Your goal ▸ The full listing must be reproduced exactly as given.

......

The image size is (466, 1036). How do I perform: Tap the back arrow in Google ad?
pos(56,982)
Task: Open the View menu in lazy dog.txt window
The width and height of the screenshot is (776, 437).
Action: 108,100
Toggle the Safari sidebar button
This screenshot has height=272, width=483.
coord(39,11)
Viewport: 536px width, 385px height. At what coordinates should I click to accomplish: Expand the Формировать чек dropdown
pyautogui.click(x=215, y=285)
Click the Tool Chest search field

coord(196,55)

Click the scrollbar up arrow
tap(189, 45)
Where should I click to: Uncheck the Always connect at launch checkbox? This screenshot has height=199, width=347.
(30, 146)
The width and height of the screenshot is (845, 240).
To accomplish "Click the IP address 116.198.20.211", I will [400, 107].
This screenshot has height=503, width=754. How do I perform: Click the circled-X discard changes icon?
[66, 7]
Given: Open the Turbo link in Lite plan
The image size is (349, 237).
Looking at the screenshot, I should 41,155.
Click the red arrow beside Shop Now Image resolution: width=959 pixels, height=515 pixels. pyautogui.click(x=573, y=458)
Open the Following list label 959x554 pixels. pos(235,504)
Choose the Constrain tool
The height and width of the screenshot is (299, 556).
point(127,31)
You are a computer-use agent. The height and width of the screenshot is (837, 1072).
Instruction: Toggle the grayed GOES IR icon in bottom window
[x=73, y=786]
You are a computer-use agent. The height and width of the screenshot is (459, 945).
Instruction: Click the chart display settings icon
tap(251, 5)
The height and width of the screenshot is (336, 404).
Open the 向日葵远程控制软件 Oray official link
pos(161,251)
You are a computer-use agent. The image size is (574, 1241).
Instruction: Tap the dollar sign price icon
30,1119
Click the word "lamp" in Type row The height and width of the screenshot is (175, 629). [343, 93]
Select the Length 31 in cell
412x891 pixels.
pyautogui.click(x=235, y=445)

......

Solved problem ▸
The image size is (466, 1036). How do I perform: Tap the back arrow in Google ad?
pos(56,982)
Task: Open the View menu in lazy dog.txt window
The width and height of the screenshot is (776, 437).
Action: 108,100
Toggle the Safari sidebar button
This screenshot has height=272, width=483.
coord(39,11)
Viewport: 536px width, 385px height. At what coordinates should I click to accomplish: Expand the Формировать чек dropdown
pyautogui.click(x=215, y=285)
Click the Tool Chest search field

coord(196,55)

Click the scrollbar up arrow
tap(189, 45)
Where should I click to: Uncheck the Always connect at launch checkbox? This screenshot has height=199, width=347.
(30, 146)
The width and height of the screenshot is (845, 240).
To accomplish "Click the IP address 116.198.20.211", I will [400, 107].
This screenshot has height=503, width=754. How do I perform: Click the circled-X discard changes icon?
[66, 7]
Given: Open the Turbo link in Lite plan
The image size is (349, 237).
Looking at the screenshot, I should 41,155.
Click the red arrow beside Shop Now Image resolution: width=959 pixels, height=515 pixels. pyautogui.click(x=573, y=458)
Open the Following list label 959x554 pixels. pos(235,504)
Choose the Constrain tool
The height and width of the screenshot is (299, 556).
point(127,31)
You are a computer-use agent. The height and width of the screenshot is (837, 1072).
Instruction: Toggle the grayed GOES IR icon in bottom window
[x=73, y=786]
You are a computer-use agent. The height and width of the screenshot is (459, 945).
Instruction: Click the chart display settings icon
tap(251, 5)
The height and width of the screenshot is (336, 404).
Open the 向日葵远程控制软件 Oray official link
pos(161,251)
You are a computer-use agent. The image size is (574, 1241).
Instruction: Tap the dollar sign price icon
30,1119
Click the word "lamp" in Type row The height and width of the screenshot is (175, 629). [343, 93]
Select the Length 31 in cell
412x891 pixels.
pyautogui.click(x=235, y=445)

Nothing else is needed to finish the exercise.